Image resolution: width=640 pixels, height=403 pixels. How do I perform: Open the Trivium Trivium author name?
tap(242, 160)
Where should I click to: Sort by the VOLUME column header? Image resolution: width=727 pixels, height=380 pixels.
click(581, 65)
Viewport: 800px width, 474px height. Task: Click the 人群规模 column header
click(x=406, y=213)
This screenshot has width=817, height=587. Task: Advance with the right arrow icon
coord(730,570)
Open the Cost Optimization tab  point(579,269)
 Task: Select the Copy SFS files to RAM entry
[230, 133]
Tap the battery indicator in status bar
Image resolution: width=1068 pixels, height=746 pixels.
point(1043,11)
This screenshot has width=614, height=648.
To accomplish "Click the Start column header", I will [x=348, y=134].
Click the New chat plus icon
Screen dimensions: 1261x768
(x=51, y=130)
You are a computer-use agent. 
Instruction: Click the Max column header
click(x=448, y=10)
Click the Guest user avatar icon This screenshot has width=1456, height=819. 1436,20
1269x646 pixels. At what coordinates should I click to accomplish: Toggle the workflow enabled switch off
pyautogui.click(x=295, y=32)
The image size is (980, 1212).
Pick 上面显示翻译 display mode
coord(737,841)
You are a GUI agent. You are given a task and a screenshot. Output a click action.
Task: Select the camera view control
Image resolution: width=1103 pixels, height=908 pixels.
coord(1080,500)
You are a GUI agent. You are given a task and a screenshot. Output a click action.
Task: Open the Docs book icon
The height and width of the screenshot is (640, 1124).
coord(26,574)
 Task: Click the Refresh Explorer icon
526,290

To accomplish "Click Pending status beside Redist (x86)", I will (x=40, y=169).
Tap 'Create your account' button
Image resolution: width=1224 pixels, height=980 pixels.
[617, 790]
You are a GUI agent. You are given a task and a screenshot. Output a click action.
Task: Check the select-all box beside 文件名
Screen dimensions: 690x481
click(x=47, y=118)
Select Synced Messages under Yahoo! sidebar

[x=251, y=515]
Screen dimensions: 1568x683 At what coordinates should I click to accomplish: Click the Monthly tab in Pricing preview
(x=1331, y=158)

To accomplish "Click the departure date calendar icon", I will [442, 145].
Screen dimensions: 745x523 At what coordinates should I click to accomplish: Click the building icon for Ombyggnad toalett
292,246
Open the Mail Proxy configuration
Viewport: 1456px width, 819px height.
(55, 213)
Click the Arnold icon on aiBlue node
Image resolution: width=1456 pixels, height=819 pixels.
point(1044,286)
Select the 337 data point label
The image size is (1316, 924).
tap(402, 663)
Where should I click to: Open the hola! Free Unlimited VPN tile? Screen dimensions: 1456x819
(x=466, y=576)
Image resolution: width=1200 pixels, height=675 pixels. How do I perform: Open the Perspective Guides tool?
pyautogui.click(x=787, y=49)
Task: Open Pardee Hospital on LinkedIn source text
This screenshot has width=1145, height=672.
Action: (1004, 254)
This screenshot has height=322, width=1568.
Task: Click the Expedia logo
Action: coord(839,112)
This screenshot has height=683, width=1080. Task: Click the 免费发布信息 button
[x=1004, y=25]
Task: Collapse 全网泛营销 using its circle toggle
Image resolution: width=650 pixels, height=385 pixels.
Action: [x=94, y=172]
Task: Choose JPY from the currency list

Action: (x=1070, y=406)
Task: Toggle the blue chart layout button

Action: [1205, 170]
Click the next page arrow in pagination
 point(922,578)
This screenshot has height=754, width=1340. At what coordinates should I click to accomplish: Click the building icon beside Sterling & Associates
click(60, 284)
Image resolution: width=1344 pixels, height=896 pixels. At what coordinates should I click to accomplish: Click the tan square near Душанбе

* * *

**What this task involves**
Reproduce all of the material above line for line, keeping every character unchanged.

**Result of this task**
Image resolution: width=640 pixels, height=403 pixels. How do I perform: Open the Trivium Trivium author name?
tap(242, 160)
Where should I click to: Sort by the VOLUME column header? Image resolution: width=727 pixels, height=380 pixels.
click(581, 65)
Viewport: 800px width, 474px height. Task: Click the 人群规模 column header
click(x=406, y=213)
This screenshot has width=817, height=587. Task: Advance with the right arrow icon
coord(730,570)
Open the Cost Optimization tab  point(579,269)
 Task: Select the Copy SFS files to RAM entry
[230, 133]
Tap the battery indicator in status bar
Image resolution: width=1068 pixels, height=746 pixels.
point(1043,11)
This screenshot has width=614, height=648.
To accomplish "Click the Start column header", I will [x=348, y=134].
Click the New chat plus icon
Screen dimensions: 1261x768
(x=51, y=130)
You are a computer-use agent. 
Instruction: Click the Max column header
click(x=448, y=10)
Click the Guest user avatar icon This screenshot has width=1456, height=819. 1436,20
1269x646 pixels. At what coordinates should I click to accomplish: Toggle the workflow enabled switch off
pyautogui.click(x=295, y=32)
The image size is (980, 1212).
Pick 上面显示翻译 display mode
coord(737,841)
You are a GUI agent. You are given a task and a screenshot. Output a click action.
Task: Select the camera view control
Image resolution: width=1103 pixels, height=908 pixels.
coord(1080,500)
You are a GUI agent. You are given a task and a screenshot. Output a click action.
Task: Open the Docs book icon
The height and width of the screenshot is (640, 1124).
coord(26,574)
 Task: Click the Refresh Explorer icon
526,290

To accomplish "Click Pending status beside Redist (x86)", I will (x=40, y=169).
Tap 'Create your account' button
Image resolution: width=1224 pixels, height=980 pixels.
[617, 790]
You are a GUI agent. You are given a task and a screenshot. Output a click action.
Task: Check the select-all box beside 文件名
Screen dimensions: 690x481
click(x=47, y=118)
Select Synced Messages under Yahoo! sidebar

[x=251, y=515]
Screen dimensions: 1568x683 At what coordinates should I click to accomplish: Click the Monthly tab in Pricing preview
(x=1331, y=158)

To accomplish "Click the departure date calendar icon", I will [442, 145].
Screen dimensions: 745x523 At what coordinates should I click to accomplish: Click the building icon for Ombyggnad toalett
292,246
Open the Mail Proxy configuration
Viewport: 1456px width, 819px height.
(55, 213)
Click the Arnold icon on aiBlue node
Image resolution: width=1456 pixels, height=819 pixels.
point(1044,286)
Select the 337 data point label
The image size is (1316, 924).
tap(402, 663)
Where should I click to: Open the hola! Free Unlimited VPN tile? Screen dimensions: 1456x819
(x=466, y=576)
Image resolution: width=1200 pixels, height=675 pixels. How do I perform: Open the Perspective Guides tool?
pyautogui.click(x=787, y=49)
Task: Open Pardee Hospital on LinkedIn source text
This screenshot has width=1145, height=672.
Action: (1004, 254)
This screenshot has height=322, width=1568.
Task: Click the Expedia logo
Action: coord(839,112)
This screenshot has height=683, width=1080. Task: Click the 免费发布信息 button
[x=1004, y=25]
Task: Collapse 全网泛营销 using its circle toggle
Image resolution: width=650 pixels, height=385 pixels.
Action: [x=94, y=172]
Task: Choose JPY from the currency list

Action: (x=1070, y=406)
Task: Toggle the blue chart layout button

Action: [1205, 170]
Click the next page arrow in pagination
 point(922,578)
This screenshot has height=754, width=1340. At what coordinates should I click to accomplish: Click the building icon beside Sterling & Associates
click(60, 284)
Image resolution: width=1344 pixels, height=896 pixels. At what coordinates should I click to accomplish: Click the tan square near Душанбе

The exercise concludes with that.